I have some financial files (like old tax returns) on my computer that I seldom access and would like to have an extra layer of confidentiality for, so i was looking into how I could easily have an effective separately-encrypted folder for those on my #LinuxMint system.
Obviously I could create a separate dm-crypt partition, but since it's probably a small number of files and the total volume I want long term is not very well known (e.g. I might also want to add things like images of important official documents), that doesn't seem like the ideal solution. It seemed like maybe ecryptfs could be the way to go, but I know the use of that for encrypted home directories was deprecated by #Ubuntu a while ago and looking at Launchpad it sort of seems abandoned (the last recent revision listed is from 2017). Does anybody know the status or have a better suggestion?

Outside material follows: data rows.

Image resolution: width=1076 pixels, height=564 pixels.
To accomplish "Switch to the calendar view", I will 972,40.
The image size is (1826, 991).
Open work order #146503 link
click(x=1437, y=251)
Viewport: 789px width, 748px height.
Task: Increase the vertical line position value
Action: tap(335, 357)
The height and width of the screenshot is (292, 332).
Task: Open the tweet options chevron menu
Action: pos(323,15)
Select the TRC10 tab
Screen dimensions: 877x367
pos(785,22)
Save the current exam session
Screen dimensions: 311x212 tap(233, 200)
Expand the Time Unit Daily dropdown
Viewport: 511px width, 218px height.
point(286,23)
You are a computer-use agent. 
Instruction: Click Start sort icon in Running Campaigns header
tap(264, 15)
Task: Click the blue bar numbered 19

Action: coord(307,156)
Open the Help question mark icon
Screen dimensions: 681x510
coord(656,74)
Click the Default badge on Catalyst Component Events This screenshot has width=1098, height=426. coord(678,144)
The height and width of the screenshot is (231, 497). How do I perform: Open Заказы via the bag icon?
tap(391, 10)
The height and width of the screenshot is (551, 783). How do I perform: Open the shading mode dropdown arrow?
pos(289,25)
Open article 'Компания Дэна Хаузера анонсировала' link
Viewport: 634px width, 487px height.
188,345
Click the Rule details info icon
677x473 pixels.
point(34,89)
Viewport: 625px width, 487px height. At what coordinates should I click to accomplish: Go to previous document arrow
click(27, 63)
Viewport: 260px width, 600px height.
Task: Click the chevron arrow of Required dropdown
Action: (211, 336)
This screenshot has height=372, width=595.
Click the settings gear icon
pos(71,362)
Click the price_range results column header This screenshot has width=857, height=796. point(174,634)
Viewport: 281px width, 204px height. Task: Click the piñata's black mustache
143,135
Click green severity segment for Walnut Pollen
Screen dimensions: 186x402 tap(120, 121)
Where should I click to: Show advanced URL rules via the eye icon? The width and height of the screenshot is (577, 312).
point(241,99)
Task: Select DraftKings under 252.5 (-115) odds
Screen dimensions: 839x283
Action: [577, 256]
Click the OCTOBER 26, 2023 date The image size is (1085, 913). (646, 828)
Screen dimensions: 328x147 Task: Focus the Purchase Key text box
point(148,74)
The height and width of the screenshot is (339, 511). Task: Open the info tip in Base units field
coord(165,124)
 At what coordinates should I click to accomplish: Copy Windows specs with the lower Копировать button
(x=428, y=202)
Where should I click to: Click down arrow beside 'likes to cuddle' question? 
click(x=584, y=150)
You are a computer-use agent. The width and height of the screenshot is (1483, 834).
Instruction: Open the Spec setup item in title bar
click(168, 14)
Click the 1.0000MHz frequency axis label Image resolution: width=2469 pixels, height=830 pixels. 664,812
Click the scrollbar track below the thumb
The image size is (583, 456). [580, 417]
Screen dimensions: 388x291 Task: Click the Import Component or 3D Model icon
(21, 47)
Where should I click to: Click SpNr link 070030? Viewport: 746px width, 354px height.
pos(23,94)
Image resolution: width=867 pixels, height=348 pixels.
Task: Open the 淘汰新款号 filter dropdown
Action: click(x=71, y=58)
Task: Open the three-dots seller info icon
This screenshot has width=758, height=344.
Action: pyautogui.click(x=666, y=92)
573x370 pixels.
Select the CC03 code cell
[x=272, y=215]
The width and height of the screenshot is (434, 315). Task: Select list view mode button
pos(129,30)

@frankie That's true. I was aware of Cryptomator but had it in my mind as "for cloud storage" so it didn't come to mind as an option here. I'll have to consider it.
@frankie Yeah, this seems like a pretty good option, now that I've looked at it. The crypto seems solid (to me as a non-expert, but it's also been audited) and it's cross-platform with even Android and iOS implementations. It seems like it offers something functionally pretty similar to Tomb (the other option several people suggested) but in a more user-friendly package.
@internic
Cool. Glad i helped.
@internic
Consider Tomb: https://mastodon.online/@blueghost/112478242520016365
Encrypted file can be expanded if more space is needed.
@internic
I'm very happy with gocryptfs.
Functions like encfs but is under active developement, as far as I know.
@dexternemrod Looks interesting, but maybe also pretty new (just based on a quick glance at Gitlab). Sounds technically promising, with the standard use of authenticated encryption. Is it widely used?
@internic
100% of my computers use it 😄
Nah serious, can't tell if the general usage already counts as battle tested. What I like is that it is compatible with DroidFS so I can sync the encrypted folders and use them also on my phone.
@internic
Easiest might be to put them all in a folder, then in Nemo right-click the folder and select Compress... Select a compression type of .7z and you get options for a password, and also an option to encrypt the enclosed index. I don't think you can hide the file sizes though.
A couple of addenda:
1. It does seem like Synology actively uses eCryptFS for encrypted folders, so maybe it is not as abandoned as it looked.
2. I also saw discussion of EncFS, but there also seemed to be indications that that was abandoned.
3. I I'm viewing this as separate from the issue of encrypting the entire partition with all my files, because the point is to have these files encrypted with a separate passphrase. Since they seldom need to be accessed, this will hopefully add a bit more confidentiality. For the same reason, performance isn't much of a concern.
4. I realize that the data may still sometimes be present in swap, but again if the assumption is that access is infrequent this is at least only rarely the case.
5. I know that for specific file types the files or certain applications there may be a mechanism for password protection or similar measures, but I figured it made sense to just have a generic solution for arbitrary files.